__Try it__
Reprint every entry, character for character.

__Stored items__
######
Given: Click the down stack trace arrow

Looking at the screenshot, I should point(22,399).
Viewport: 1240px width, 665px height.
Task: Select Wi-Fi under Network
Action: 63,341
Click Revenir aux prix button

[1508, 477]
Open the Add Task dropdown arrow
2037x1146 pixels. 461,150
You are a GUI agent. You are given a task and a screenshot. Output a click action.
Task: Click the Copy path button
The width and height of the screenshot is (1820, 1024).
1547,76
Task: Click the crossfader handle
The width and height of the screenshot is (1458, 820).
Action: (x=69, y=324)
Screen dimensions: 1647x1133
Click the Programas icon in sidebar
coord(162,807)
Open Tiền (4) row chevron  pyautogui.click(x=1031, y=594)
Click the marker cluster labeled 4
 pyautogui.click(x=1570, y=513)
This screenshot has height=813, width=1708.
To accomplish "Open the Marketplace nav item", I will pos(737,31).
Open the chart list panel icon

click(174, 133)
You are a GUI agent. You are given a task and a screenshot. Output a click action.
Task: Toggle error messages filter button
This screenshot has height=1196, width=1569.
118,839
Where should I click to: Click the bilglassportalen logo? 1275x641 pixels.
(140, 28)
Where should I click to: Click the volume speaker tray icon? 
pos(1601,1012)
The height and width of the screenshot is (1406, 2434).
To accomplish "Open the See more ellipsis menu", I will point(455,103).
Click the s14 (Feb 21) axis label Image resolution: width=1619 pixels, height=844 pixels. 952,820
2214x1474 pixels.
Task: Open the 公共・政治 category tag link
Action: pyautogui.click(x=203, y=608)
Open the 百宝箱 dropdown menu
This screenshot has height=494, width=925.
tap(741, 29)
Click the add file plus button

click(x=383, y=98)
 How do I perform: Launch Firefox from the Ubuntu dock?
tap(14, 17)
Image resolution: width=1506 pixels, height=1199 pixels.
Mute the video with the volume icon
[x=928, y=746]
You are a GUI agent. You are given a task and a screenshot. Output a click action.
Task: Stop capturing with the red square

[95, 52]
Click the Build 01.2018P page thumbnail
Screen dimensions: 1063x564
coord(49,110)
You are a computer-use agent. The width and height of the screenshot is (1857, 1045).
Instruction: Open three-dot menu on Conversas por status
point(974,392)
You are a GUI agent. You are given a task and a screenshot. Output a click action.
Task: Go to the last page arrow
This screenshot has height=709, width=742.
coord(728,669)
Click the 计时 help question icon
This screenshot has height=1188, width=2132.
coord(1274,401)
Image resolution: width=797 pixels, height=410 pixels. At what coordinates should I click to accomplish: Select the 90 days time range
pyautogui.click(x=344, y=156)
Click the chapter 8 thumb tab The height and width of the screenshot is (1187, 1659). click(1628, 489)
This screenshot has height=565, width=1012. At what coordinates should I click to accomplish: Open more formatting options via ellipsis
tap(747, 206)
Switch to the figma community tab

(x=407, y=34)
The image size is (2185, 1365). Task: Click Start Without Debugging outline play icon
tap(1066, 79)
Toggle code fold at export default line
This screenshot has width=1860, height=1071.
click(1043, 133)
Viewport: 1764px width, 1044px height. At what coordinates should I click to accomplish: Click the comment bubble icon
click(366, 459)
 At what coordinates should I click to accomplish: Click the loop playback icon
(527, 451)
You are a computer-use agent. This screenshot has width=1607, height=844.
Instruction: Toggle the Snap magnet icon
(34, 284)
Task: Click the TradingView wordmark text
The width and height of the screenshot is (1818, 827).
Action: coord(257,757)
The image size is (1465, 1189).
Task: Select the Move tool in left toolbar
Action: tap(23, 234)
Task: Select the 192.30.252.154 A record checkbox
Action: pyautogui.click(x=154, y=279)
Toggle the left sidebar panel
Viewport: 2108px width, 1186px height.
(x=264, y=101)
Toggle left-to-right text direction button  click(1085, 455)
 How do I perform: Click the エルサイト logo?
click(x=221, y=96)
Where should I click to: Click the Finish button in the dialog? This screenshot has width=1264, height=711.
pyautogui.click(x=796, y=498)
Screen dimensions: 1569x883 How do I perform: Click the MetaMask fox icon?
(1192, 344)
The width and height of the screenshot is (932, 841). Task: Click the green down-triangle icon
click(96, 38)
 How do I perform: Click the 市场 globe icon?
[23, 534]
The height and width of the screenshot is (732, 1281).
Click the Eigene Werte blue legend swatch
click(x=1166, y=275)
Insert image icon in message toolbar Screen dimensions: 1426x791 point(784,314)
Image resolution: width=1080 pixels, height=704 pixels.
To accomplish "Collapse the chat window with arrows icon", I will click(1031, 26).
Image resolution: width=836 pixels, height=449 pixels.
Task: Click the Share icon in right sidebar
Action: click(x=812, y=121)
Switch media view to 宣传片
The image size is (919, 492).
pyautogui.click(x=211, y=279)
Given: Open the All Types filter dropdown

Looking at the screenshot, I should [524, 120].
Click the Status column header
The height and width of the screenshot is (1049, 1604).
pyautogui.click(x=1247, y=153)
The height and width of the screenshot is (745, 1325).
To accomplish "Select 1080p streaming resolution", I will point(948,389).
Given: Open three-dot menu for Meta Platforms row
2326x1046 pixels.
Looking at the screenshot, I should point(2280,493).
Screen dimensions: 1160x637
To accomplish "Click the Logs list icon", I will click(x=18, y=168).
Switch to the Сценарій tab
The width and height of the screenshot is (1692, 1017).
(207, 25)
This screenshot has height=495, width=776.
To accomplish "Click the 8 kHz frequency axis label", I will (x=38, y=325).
######
__Answer area__
Given: Click the down stack trace arrow

Looking at the screenshot, I should point(22,399).
Viewport: 1240px width, 665px height.
Task: Select Wi-Fi under Network
Action: 63,341
Click Revenir aux prix button

[1508, 477]
Open the Add Task dropdown arrow
2037x1146 pixels. 461,150
You are a GUI agent. You are given a task and a screenshot. Output a click action.
Task: Click the Copy path button
The width and height of the screenshot is (1820, 1024).
1547,76
Task: Click the crossfader handle
The width and height of the screenshot is (1458, 820).
Action: (x=69, y=324)
Screen dimensions: 1647x1133
Click the Programas icon in sidebar
coord(162,807)
Open Tiền (4) row chevron  pyautogui.click(x=1031, y=594)
Click the marker cluster labeled 4
 pyautogui.click(x=1570, y=513)
This screenshot has height=813, width=1708.
To accomplish "Open the Marketplace nav item", I will pos(737,31).
Open the chart list panel icon

click(174, 133)
You are a GUI agent. You are given a task and a screenshot. Output a click action.
Task: Toggle error messages filter button
This screenshot has height=1196, width=1569.
118,839
Where should I click to: Click the bilglassportalen logo? 1275x641 pixels.
(140, 28)
Where should I click to: Click the volume speaker tray icon? 
pos(1601,1012)
The height and width of the screenshot is (1406, 2434).
To accomplish "Open the See more ellipsis menu", I will point(455,103).
Click the s14 (Feb 21) axis label Image resolution: width=1619 pixels, height=844 pixels. 952,820
2214x1474 pixels.
Task: Open the 公共・政治 category tag link
Action: pyautogui.click(x=203, y=608)
Open the 百宝箱 dropdown menu
This screenshot has height=494, width=925.
tap(741, 29)
Click the add file plus button

click(x=383, y=98)
 How do I perform: Launch Firefox from the Ubuntu dock?
tap(14, 17)
Image resolution: width=1506 pixels, height=1199 pixels.
Mute the video with the volume icon
[x=928, y=746]
You are a GUI agent. You are given a task and a screenshot. Output a click action.
Task: Stop capturing with the red square

[95, 52]
Click the Build 01.2018P page thumbnail
Screen dimensions: 1063x564
coord(49,110)
You are a computer-use agent. The width and height of the screenshot is (1857, 1045).
Instruction: Open three-dot menu on Conversas por status
point(974,392)
You are a GUI agent. You are given a task and a screenshot. Output a click action.
Task: Go to the last page arrow
This screenshot has height=709, width=742.
coord(728,669)
Click the 计时 help question icon
This screenshot has height=1188, width=2132.
coord(1274,401)
Image resolution: width=797 pixels, height=410 pixels. At what coordinates should I click to accomplish: Select the 90 days time range
pyautogui.click(x=344, y=156)
Click the chapter 8 thumb tab The height and width of the screenshot is (1187, 1659). click(1628, 489)
This screenshot has height=565, width=1012. At what coordinates should I click to accomplish: Open more formatting options via ellipsis
tap(747, 206)
Switch to the figma community tab

(x=407, y=34)
The image size is (2185, 1365). Task: Click Start Without Debugging outline play icon
tap(1066, 79)
Toggle code fold at export default line
This screenshot has width=1860, height=1071.
click(1043, 133)
Viewport: 1764px width, 1044px height. At what coordinates should I click to accomplish: Click the comment bubble icon
click(366, 459)
 At what coordinates should I click to accomplish: Click the loop playback icon
(527, 451)
You are a computer-use agent. This screenshot has width=1607, height=844.
Instruction: Toggle the Snap magnet icon
(34, 284)
Task: Click the TradingView wordmark text
The width and height of the screenshot is (1818, 827).
Action: coord(257,757)
The image size is (1465, 1189).
Task: Select the Move tool in left toolbar
Action: tap(23, 234)
Task: Select the 192.30.252.154 A record checkbox
Action: pyautogui.click(x=154, y=279)
Toggle the left sidebar panel
Viewport: 2108px width, 1186px height.
(x=264, y=101)
Toggle left-to-right text direction button  click(1085, 455)
 How do I perform: Click the エルサイト logo?
click(x=221, y=96)
Where should I click to: Click the Finish button in the dialog? This screenshot has width=1264, height=711.
pyautogui.click(x=796, y=498)
Screen dimensions: 1569x883 How do I perform: Click the MetaMask fox icon?
(1192, 344)
The width and height of the screenshot is (932, 841). Task: Click the green down-triangle icon
click(96, 38)
 How do I perform: Click the 市场 globe icon?
[23, 534]
The height and width of the screenshot is (732, 1281).
Click the Eigene Werte blue legend swatch
click(x=1166, y=275)
Insert image icon in message toolbar Screen dimensions: 1426x791 point(784,314)
Image resolution: width=1080 pixels, height=704 pixels.
To accomplish "Collapse the chat window with arrows icon", I will click(1031, 26).
Image resolution: width=836 pixels, height=449 pixels.
Task: Click the Share icon in right sidebar
Action: click(x=812, y=121)
Switch media view to 宣传片
The image size is (919, 492).
pyautogui.click(x=211, y=279)
Given: Open the All Types filter dropdown

Looking at the screenshot, I should [524, 120].
Click the Status column header
The height and width of the screenshot is (1049, 1604).
pyautogui.click(x=1247, y=153)
The height and width of the screenshot is (745, 1325).
To accomplish "Select 1080p streaming resolution", I will point(948,389).
Given: Open three-dot menu for Meta Platforms row
2326x1046 pixels.
Looking at the screenshot, I should point(2280,493).
Screen dimensions: 1160x637
To accomplish "Click the Logs list icon", I will click(x=18, y=168).
Switch to the Сценарій tab
The width and height of the screenshot is (1692, 1017).
(207, 25)
This screenshot has height=495, width=776.
To accomplish "Click the 8 kHz frequency axis label", I will (x=38, y=325).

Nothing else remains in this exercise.